そもそも青春とは何だろう? 本当は今経験するべきことなんだろうけど、友達もいない俺にとって、それと呼べる出来事が皆無だった。
カフェで見かけた赤い制服の少女、図書室に残された置手紙、体育館の倉庫で拾った生徒手帳、何を書けばそれらしくなるのか?
しかし俺は書かなくてはならない、彼女に伝えたいことをまとめて文章にしておきたかった。そのままだとつまらないので、物語にして読んでもらおうと考えた。そうは言っても文章を書くのが得意なわけでもないし、奇抜なストーリーも思いつかない。

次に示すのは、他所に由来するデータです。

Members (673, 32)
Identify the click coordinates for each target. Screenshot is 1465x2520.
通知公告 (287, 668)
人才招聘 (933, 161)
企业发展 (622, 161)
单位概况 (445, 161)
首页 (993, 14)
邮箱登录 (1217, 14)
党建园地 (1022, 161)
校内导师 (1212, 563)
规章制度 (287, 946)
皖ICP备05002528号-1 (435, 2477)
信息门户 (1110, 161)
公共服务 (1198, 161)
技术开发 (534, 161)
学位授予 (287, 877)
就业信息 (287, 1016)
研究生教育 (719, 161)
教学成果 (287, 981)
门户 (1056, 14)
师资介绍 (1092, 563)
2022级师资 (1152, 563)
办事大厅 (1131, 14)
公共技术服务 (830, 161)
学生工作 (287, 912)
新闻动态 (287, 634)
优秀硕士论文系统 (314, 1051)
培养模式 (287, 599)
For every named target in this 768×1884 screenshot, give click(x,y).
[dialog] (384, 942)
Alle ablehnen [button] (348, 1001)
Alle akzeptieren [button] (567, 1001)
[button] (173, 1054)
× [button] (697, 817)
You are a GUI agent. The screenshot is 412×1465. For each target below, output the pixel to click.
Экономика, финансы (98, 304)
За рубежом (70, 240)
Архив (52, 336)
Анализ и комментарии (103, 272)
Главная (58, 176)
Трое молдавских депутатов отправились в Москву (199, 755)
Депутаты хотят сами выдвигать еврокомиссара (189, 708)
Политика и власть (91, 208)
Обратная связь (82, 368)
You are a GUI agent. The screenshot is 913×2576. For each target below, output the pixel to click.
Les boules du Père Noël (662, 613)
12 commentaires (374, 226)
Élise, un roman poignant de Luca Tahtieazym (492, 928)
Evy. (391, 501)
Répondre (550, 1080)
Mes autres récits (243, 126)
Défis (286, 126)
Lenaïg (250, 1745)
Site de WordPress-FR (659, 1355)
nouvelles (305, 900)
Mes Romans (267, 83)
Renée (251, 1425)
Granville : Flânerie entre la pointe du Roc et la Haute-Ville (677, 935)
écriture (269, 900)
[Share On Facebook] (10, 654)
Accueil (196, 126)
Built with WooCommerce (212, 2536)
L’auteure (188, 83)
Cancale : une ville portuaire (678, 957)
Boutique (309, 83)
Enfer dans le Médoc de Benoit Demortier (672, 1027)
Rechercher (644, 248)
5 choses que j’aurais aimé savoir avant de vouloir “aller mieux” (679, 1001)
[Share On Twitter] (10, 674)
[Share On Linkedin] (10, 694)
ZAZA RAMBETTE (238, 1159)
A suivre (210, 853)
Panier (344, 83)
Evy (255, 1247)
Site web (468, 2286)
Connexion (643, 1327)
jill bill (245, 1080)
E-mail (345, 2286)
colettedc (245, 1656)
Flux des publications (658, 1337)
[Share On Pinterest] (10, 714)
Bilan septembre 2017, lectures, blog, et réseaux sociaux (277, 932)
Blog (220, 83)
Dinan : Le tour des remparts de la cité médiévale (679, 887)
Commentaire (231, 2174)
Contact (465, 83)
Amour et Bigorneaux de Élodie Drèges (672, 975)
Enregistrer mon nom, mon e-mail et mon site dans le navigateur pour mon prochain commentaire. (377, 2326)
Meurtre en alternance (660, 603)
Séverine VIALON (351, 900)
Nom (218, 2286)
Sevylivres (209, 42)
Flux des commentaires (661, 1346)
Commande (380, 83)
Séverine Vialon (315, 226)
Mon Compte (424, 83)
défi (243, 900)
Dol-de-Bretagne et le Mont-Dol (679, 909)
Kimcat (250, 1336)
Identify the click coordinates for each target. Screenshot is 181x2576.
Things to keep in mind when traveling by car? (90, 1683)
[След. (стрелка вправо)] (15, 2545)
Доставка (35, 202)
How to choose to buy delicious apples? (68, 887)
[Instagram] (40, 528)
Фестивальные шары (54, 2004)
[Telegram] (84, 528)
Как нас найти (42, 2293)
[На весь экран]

仕方がないので、昔観たことのある空想映画を少し真似て書いてみることにした。
あらすじは大体まとまってきたけれど、盛り上がりに欠けるし、細かな描写が思いつかない。
俺はシャーペンを口に咥え、椅子にもたれながら、頭を抱えていた。
太陽はもう傾き始めていて、窓から差し込む強い西日がノートの文字を霞ませていた。
「何やってるの?」声を掛けらた方を振り向くと、ギターケースを手にしたクラスメイトの歌奈が立っていた。
「いやちょっと宿題でわかんないところがあって……」
「見せて見せて、私ならわかるかもしれない」そう言うと、歌奈は机からノートを取り上げ、読み始めた。